Re: Surrogates and character representation
Alan Watson 28 Jul 2005 17:02 UTC
Hi again,
The application of character indexes into a corpus is very interesting.
Thanks for bringing it up.
However, I wonder how bad UTF-8 really is. For example, if I want to
extract all of the prepositions, I can sort the character index ranges
and then make a single pass through the string. This is linear in the
string length, which is not as nice as random accesses to a UCS-32
vector, but isn't obviously a killer. (Especially when one thinks about
memory cache hierarchies and their effect on random accesses.)
There is a difference between using character indexes into UTF-8 with
locality (i.e., scanning forwards or backwards through a string or using
something like B-M which has a fair bit of locality) and real random
access.
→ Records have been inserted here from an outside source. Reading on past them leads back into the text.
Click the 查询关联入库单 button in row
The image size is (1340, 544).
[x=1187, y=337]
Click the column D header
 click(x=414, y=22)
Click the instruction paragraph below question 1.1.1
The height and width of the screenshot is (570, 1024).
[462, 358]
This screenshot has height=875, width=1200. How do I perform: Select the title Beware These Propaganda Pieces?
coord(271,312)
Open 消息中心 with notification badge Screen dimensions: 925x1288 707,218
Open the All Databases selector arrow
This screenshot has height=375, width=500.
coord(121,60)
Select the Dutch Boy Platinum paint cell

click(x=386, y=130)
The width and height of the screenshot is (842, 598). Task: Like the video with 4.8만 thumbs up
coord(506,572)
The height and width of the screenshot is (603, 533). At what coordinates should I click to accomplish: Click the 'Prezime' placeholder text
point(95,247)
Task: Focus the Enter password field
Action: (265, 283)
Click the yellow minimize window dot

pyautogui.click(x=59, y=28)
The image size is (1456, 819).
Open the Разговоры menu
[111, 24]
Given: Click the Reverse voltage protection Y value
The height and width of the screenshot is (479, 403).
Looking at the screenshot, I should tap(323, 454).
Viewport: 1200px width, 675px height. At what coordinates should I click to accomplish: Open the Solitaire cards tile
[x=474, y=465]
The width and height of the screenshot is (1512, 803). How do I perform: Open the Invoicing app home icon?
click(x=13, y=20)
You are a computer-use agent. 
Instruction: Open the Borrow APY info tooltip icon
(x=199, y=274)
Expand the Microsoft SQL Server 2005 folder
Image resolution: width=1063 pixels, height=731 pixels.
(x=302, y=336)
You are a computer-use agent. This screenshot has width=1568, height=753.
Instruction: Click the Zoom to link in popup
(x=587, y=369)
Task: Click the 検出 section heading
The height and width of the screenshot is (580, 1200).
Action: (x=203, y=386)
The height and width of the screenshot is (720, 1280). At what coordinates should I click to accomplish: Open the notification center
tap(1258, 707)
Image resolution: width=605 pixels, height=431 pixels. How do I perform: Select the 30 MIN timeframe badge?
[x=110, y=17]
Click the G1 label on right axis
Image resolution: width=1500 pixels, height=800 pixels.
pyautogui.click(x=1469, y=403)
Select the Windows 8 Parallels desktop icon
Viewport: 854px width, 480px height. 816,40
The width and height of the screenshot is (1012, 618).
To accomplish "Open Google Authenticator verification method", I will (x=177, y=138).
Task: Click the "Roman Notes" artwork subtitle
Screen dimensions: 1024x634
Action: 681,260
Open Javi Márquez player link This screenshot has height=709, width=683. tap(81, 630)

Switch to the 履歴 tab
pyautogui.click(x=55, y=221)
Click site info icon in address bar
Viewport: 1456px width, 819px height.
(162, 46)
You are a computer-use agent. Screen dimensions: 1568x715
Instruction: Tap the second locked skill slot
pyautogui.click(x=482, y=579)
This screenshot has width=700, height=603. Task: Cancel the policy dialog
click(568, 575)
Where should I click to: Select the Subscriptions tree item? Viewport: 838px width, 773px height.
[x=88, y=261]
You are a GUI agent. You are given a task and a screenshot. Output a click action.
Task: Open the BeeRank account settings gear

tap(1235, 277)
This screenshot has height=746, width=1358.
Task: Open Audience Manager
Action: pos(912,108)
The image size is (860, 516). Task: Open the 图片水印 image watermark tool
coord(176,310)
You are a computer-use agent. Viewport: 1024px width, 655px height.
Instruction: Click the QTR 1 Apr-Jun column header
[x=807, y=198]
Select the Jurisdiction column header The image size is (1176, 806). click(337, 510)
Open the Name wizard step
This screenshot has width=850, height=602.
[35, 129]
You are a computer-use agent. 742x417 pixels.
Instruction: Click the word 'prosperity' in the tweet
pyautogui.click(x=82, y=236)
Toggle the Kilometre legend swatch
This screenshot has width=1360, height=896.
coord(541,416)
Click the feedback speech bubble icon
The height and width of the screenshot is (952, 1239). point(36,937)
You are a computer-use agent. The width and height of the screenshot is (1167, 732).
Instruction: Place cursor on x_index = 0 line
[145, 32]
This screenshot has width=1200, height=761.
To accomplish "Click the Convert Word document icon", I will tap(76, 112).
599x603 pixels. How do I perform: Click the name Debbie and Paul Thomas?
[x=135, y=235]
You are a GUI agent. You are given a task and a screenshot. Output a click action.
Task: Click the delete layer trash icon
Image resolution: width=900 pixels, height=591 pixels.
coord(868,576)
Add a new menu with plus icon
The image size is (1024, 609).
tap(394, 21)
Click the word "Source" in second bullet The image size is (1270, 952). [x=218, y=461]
If the implementation caches the last character to byte index
conversion, the former can often be linear whereas the latter is
quadratic (string length times the number of accesses).
So, two questions:
(1) Are your "random" accesses into your corpus linguistics strings
really random, do they have significant locality, or could they be
arranged to have have significant locality?
(2) Could you live with linear complexity to extract classes of substrings?
Regards,
Alan
--
Dr Alan Watson
Centro de Radioastronomía y Astrofísica
Universidad Astronómico Nacional de México